Passage given.
The radical-forming initiator is conveniently used in an amount from 1 to 10 mol%, preferably from 1 to 5 mol%, and most preferably from 1.5 to 3 mol%, based on (meth)acrylate. The radical-forming initiator may be added as a single portion, or, alternatively, may be divided into two or more portions which are added at different stages during the course of the reaction.

The initiator is conveniently added in two portions, the first portion containing 65 to 75, and the second portion containing 25 to 35%, of the total intake of initiator.

In the process of the invention, a predetermined molar amount of at least one n-(C8-C30-alkyl) (meth)acrylate is dosed to a predetermined molar amount of maleic anhydride at a dosage rate of 20 to 100 mol%, preferably 40 to 80 molE, and especially 60 mol%, (meth)acrylate per hour.

The ratio of the predetermined molar amount of (meth)acrylate to the predetermined molar amount of maleic anhydride is in the range from 1:1 to 1:5, preferably from 1:1 to 1:3, more preferably from 1:1 to 1:1.5, and is especially 1:1.

The number average molecular weights (Mn) of the copolymers which are eligible to be used as dewaxing aids in the process of the present invention may vary within wide limits. For example, the copolymers may have number average molecular weights up to 100,000, e.g. in the range from 500 to 100,000, preferably from 1,000 to 50,000, more preferably from 1,000 to 35,000, still more preferably from 1,000 to 20,000, and advantageously from 4,500 to 10,000. Such number average molecular weights may conveniently be determined by gel permeation chromatography (GPC) against polystyrene standards.

The present invention further relates to the hydrocarbon oils thus dewaxed and to the wax thus obtained.

The process of the invention can in principle be applied to dewaxing any wax-containing hydrocarbon oil.

The process is preferably applied to dewaxing waxy raffinates obtained from lubricating oil fractions by applying aromatic extraction to them.

Data provided.
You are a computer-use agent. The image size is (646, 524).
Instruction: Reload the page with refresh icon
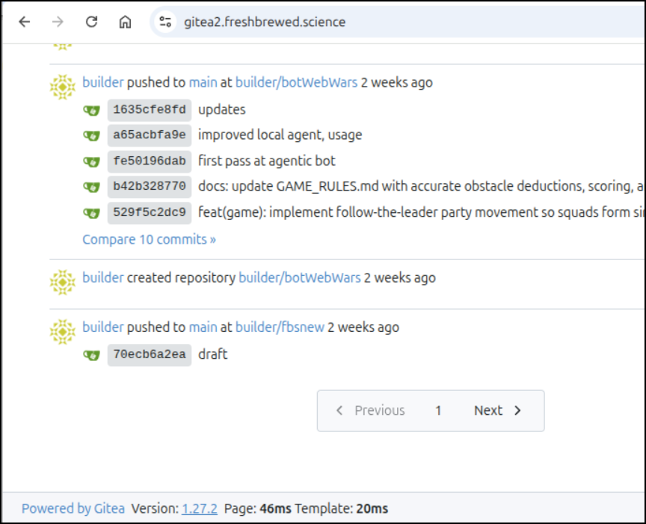click(91, 22)
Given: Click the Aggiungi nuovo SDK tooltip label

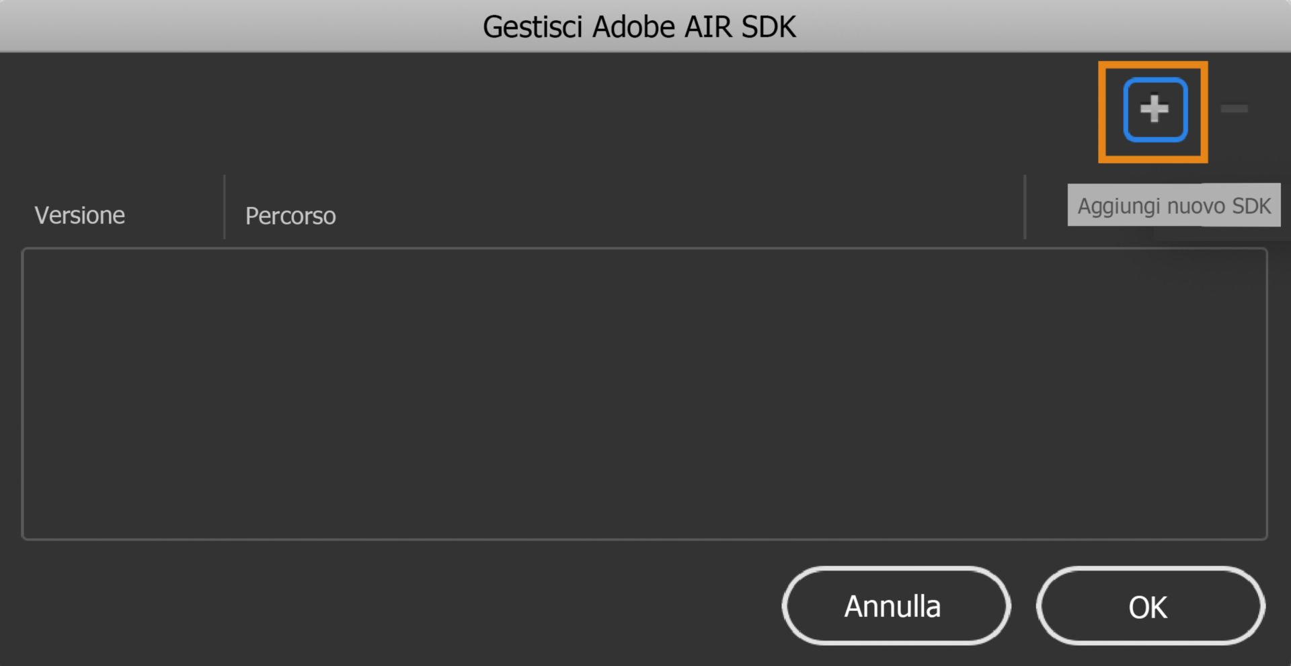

Problems to solve.
• 1. Set down the part of the dewaxing passage from "The initiator is" up to and including "(meth)acrylate per hour.", word for word.
• 2. According to the dewaxing passage, how can the number average molecular weights of the copolymers be determined?
The lines have no connection to the dewaxing passage.

Answers to each task.
• 1.
The initiator is conveniently added in two portions, the first portion containing 65 to 75, and the second portion containing 25 to 35%, of the total intake of initiator.

In the process of the invention, a predetermined molar amount of at least one n-(C8-C30-alkyl) (meth)acrylate is dosed to a predetermined molar amount of maleic anhydride at a dosage rate of 20 to 100 mol%, preferably 40 to 80 molE, and especially 60 mol%, (meth)acrylate per hour.

• 2. By gel permeation chromatography (GPC) against polystyrene standards.